Begin MATERIAL FOR THE TASK

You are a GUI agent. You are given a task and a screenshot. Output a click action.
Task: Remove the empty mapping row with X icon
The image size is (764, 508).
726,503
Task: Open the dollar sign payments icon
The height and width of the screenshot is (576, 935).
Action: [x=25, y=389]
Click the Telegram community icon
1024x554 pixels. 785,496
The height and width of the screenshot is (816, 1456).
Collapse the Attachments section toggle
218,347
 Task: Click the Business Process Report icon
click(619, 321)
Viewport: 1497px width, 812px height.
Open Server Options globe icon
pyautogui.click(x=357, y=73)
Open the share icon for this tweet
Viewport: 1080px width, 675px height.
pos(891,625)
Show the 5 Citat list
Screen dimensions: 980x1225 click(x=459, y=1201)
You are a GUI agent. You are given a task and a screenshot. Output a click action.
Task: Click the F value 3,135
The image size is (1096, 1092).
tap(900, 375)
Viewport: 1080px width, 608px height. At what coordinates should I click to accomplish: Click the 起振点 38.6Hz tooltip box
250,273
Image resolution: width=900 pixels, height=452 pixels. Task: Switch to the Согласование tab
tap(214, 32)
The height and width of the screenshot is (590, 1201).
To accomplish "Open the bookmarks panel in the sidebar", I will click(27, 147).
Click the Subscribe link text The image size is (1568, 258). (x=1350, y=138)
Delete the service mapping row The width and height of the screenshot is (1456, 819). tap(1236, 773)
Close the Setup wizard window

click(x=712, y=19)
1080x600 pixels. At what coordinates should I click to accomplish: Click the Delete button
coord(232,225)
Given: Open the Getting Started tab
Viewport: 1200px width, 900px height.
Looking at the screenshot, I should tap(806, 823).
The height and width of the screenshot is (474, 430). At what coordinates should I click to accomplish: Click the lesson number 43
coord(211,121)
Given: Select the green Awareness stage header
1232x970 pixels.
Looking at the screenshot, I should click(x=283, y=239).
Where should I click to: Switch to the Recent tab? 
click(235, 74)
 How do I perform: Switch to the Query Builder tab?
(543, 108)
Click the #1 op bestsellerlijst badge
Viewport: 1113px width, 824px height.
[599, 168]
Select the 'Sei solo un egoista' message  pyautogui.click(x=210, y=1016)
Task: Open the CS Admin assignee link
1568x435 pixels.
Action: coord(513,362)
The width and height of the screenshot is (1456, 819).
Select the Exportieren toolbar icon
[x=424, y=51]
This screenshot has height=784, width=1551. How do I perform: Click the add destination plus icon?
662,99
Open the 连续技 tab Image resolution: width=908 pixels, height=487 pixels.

End MATERIAL FOR THE TASK

**WORK INSTRUCTIONS**
Please copy every one of the records above word for word, keeping each line as it appears.

**RESULT FOR THIS TASK**
You are a GUI agent. You are given a task and a screenshot. Output a click action.
Task: Remove the empty mapping row with X icon
The image size is (764, 508).
726,503
Task: Open the dollar sign payments icon
The height and width of the screenshot is (576, 935).
Action: [x=25, y=389]
Click the Telegram community icon
1024x554 pixels. 785,496
The height and width of the screenshot is (816, 1456).
Collapse the Attachments section toggle
218,347
 Task: Click the Business Process Report icon
click(619, 321)
Viewport: 1497px width, 812px height.
Open Server Options globe icon
pyautogui.click(x=357, y=73)
Open the share icon for this tweet
Viewport: 1080px width, 675px height.
pos(891,625)
Show the 5 Citat list
Screen dimensions: 980x1225 click(x=459, y=1201)
You are a GUI agent. You are given a task and a screenshot. Output a click action.
Task: Click the F value 3,135
The image size is (1096, 1092).
tap(900, 375)
Viewport: 1080px width, 608px height. At what coordinates should I click to accomplish: Click the 起振点 38.6Hz tooltip box
250,273
Image resolution: width=900 pixels, height=452 pixels. Task: Switch to the Согласование tab
tap(214, 32)
The height and width of the screenshot is (590, 1201).
To accomplish "Open the bookmarks panel in the sidebar", I will click(27, 147).
Click the Subscribe link text The image size is (1568, 258). (x=1350, y=138)
Delete the service mapping row The width and height of the screenshot is (1456, 819). tap(1236, 773)
Close the Setup wizard window

click(x=712, y=19)
1080x600 pixels. At what coordinates should I click to accomplish: Click the Delete button
coord(232,225)
Given: Open the Getting Started tab
Viewport: 1200px width, 900px height.
Looking at the screenshot, I should tap(806, 823).
The height and width of the screenshot is (474, 430). At what coordinates should I click to accomplish: Click the lesson number 43
coord(211,121)
Given: Select the green Awareness stage header
1232x970 pixels.
Looking at the screenshot, I should click(x=283, y=239).
Where should I click to: Switch to the Recent tab? 
click(235, 74)
 How do I perform: Switch to the Query Builder tab?
(543, 108)
Click the #1 op bestsellerlijst badge
Viewport: 1113px width, 824px height.
[599, 168]
Select the 'Sei solo un egoista' message  pyautogui.click(x=210, y=1016)
Task: Open the CS Admin assignee link
1568x435 pixels.
Action: coord(513,362)
The width and height of the screenshot is (1456, 819).
Select the Exportieren toolbar icon
[x=424, y=51]
This screenshot has height=784, width=1551. How do I perform: Click the add destination plus icon?
662,99
Open the 连续技 tab Image resolution: width=908 pixels, height=487 pixels.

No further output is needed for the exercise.